I should analyze whether the function
$$f(x,y) = x^2y + x y^2 \text{ where } x,y > 0$$
is (quasi-) concave or convex.
Thus, as usual, I set up the Hessian as
$$ D^2f(x,y) = \left( \begin{array}{cc}
2y & 2x + 2y \\
2x + 2y & 2x \\
\end{array} \right) $$
which, given the constraints $x,y > 0$, is indefinite.
So I need the bordered Hessian:
$$
H= \left( \begin{array}{ccc}
0 & 2xy + y^2 & x^2 + 2xy \\
2xy + y^2 & 2y & 2x + 2y \\
x^2 + 2xy & 2x+2y & 2x \end{array} \right) $$
and check its determinant to find out about its properties. I end up with
$$ \det|H| = 2x(2x^3 + x^3 y – 2x^2 y + 4x^2 y^2 + 4 x y^3 + 2 y^4)$$
which, considering $x,y > 0$, looks quite positive to me, so $f$ would be quasiconcave.

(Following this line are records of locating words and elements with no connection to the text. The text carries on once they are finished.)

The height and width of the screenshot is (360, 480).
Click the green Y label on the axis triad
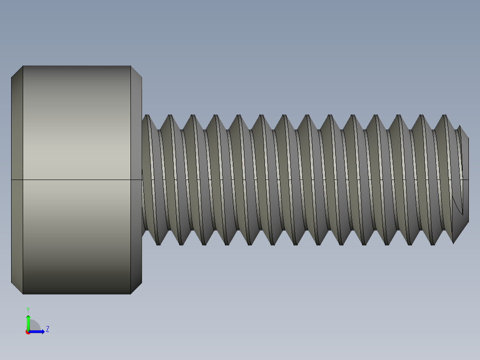[x=28, y=309]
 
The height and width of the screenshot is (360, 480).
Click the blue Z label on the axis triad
[x=48, y=329]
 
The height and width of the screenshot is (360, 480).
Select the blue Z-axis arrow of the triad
[x=38, y=331]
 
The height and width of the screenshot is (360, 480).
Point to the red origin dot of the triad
[x=28, y=332]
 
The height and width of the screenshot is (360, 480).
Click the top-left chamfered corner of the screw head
[x=17, y=72]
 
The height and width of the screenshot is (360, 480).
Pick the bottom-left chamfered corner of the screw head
[x=17, y=288]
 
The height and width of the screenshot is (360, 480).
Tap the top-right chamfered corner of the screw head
[x=136, y=72]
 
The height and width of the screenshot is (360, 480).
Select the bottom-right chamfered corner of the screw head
[x=136, y=288]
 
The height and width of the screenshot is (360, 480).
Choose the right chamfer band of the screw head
[x=136, y=134]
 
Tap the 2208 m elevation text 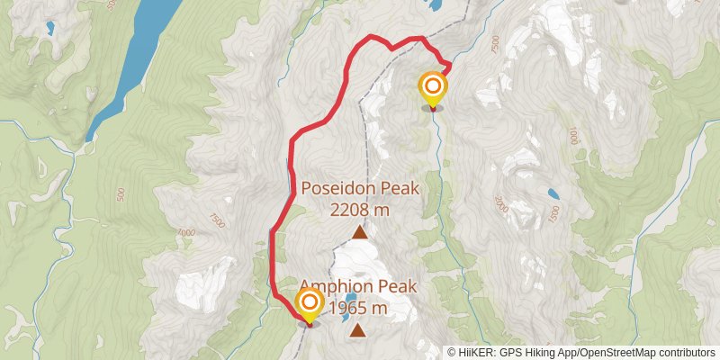pyautogui.click(x=359, y=210)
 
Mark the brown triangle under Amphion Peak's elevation pyautogui.click(x=358, y=331)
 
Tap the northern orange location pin pyautogui.click(x=433, y=88)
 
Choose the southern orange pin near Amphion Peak pyautogui.click(x=310, y=303)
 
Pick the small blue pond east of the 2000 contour pyautogui.click(x=553, y=194)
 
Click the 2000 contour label pyautogui.click(x=500, y=203)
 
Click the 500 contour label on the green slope pyautogui.click(x=120, y=194)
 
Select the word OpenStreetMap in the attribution pyautogui.click(x=616, y=353)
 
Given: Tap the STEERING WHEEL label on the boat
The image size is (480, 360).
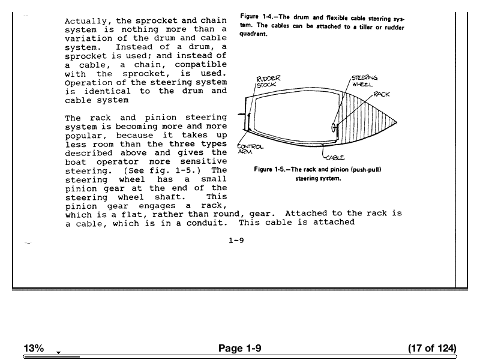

But how can I prove that $\det|H| > 0$? Or is there any easier approach?
Thanks!
Best Answer
The Hessian $D_2$ of your function $f$ is as you said, then: $$ D_2 - \lambda I = \begin{pmatrix} 2y - \lambda & 2x+2y \\ 2x+2y & 2x-\lambda \end{pmatrix}. $$ The determinant is: $$ \det(D_2-\lambda I) = \lambda^2 - 2(x+y)\lambda - 4(x^2+y^2+xy) , $$ hence we have one positive and one negative eigenvalues, surely it is not positive semi-definite.
The bordered Hessian $H$ has determinant (I don't know what your expression in the question is, but it sure doesn't look right): $$ \det (H) = 6 x^4 y + 12 x^3 y^2 + 12 x^2 y^3 + 6 x y^4 >0 \quad \forall x,y>0. $$
Another way to do this is considering the level set
$$F_a := \{(x,y): f(x,y)\ge t\}$$ is convex or not:
as you can tell by the level curve the level set is indeed convex, hence $f$ is quasi-concave. To see it mathematically: set $$ x^2y + xy^2 -t =0 \implies y = -\frac{x}{2} + \sqrt{\frac{x^2}{4} + \frac{t}{x}}, $$ and $$ y'' = \frac{6 t (t+x^3)}{x^{5/2} (4 t+x^3)^{3/2}} >0 \quad \forall t>0, $$ therefore $F_a$ is convex and the quasi-concavity of $f$ follows.